Tone, Tone, Tone !



I was reminded again today, as I often am, about my priorities for any speaker that I will own.

I was reminded by listening to a pair of $20,000 speakers, almost full range. They did imaging. They did dynamics.They did detail.

But I sat there unmoved.

Came home and played a number of the same tracks on a pair of speakers I currently have set up in my main system - a tiny lil’ Chihuahua-sized pair of Spendor S 3/5s.


And I was in heaven.

I just couldn’t tear myself away from listening.

Why?

Tone.

The Spendors satisfy my ears (MY ears!) in reproducing music with a gorgeous, organic tone that sounds so "right.". It’s like a tonal massage directly o my auditory system. Strings are silky and illuminated, saxes so warm and reedy, snares have that papery "pop," cymbals that brassy overtone, acoustic guitars have that just-right sparkle and warmth. Voices sound fleshy and human.

In no way do I mean to say the Spendors are objectively "correct" or that anyone else should, or would, share the opinion I had between those two speakers. I’m just saying it’s often experiences like this that re-enforce how deeply important "the right tone/timbral quality" is for me. It’s job one that any speaker has to pass. I’ll listen to music on any speaker as background. But to get me to sit down and listen...gotta have that seductive tone.


Of course that’s only one characteristic I value. Others near the top of the list is "palpability/density," texture, dynamics.

But I’d take those teeny little Spendors over those big expensive speakers every day of the week, due to my own priorities.

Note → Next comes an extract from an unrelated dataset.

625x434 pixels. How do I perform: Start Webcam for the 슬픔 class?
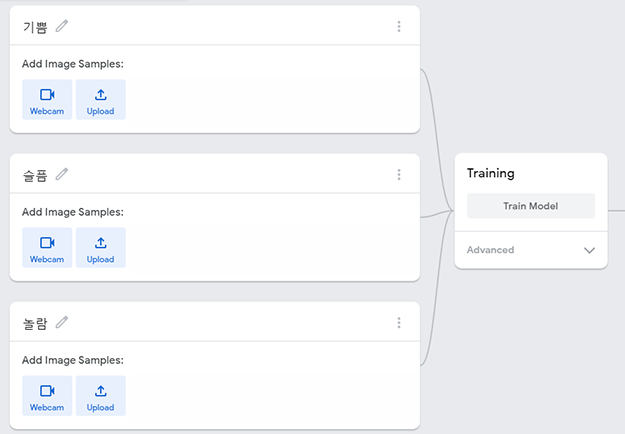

Which brings me to throwing out the question to others: What are YOUR priorities in a speaker, especially if you had to pick the one that makes-or-brakes your desire to own the speaker?

Do you have any modest "giant killers" that at least to your way of thinking satisfy you much more than any number of really expensive speakers?



prof
Alex, I did not know he used those. They are a 15" (I think) coaxial driver with  horn in the center. Altec called it a duplex driver. It was mounted in a simple ported enclosure. It would be about the right size for a studio monitor. Probably very efficient.
Hi @mijostyn ,

Yes he did. But he used "improved" crossover that made frequency response more flat.

Regards,
Alex.

jaferd

It seems intuitively obvious that an accurate system would reproduce the beautiful tonality of natural instruments and voices, so that's what "everyone" would shoot for.

I think this all gets complicated by the vast number of colorations inherent in the recording/mixing/mastering/reproduction chain (including speakers designs, different rooms etc).   I've seen some people, who know more than I do about speaker design, explain that it's essentially impossible for a speaker to truly, accurately reproduce the original sound of instruments (different polar responses and other issues being a bugaboo).  Whether that's strictly the case or not, it seems like many can do better than others, at least to our individual ears.

My ideal is a speaker that would indeed reproduce the amazingly wide variety and richness of "the real thing" (be it piano, voice, guitar, and many other instruments).  Some seem to get closer than others.  But as a compromise, since much of what we listen to is artificially constructed (and often sounds that way), I at least want a speaker that helps me enjoy the music as much as possible, and I'll go with a speaker that has a general "voice" that sounds generally "right" in terms of an organic quality, even if strictly speaking it's not able to perfectly reproduce the original sound.

As per my OP, I'm not wedded to only the Spendors.  Not at all.  I have a number of speakers that for me all capture some essentially "right" and pleasing qualities. 






jaferd that's what I think too:)I've striven to assemble a system that does both.Not perfect, but the beauty of tone with enough detail to not get boring.Detail without a organic tone is fatiguing to me.
@prof, your third paragraph perfectly expresses my own feelings on the subject. There is of course no such thing as a perfectly uncolored (or transparent, or anything else) loudspeaker, but some allow me to "suspend my disbelief" enough to enjoy the music. Each of us has our own personal requirements for what will achieve that objective, the challenge now is in finding a way to hear all the potential candidates. That, and finding the money to pay for the one of our choice!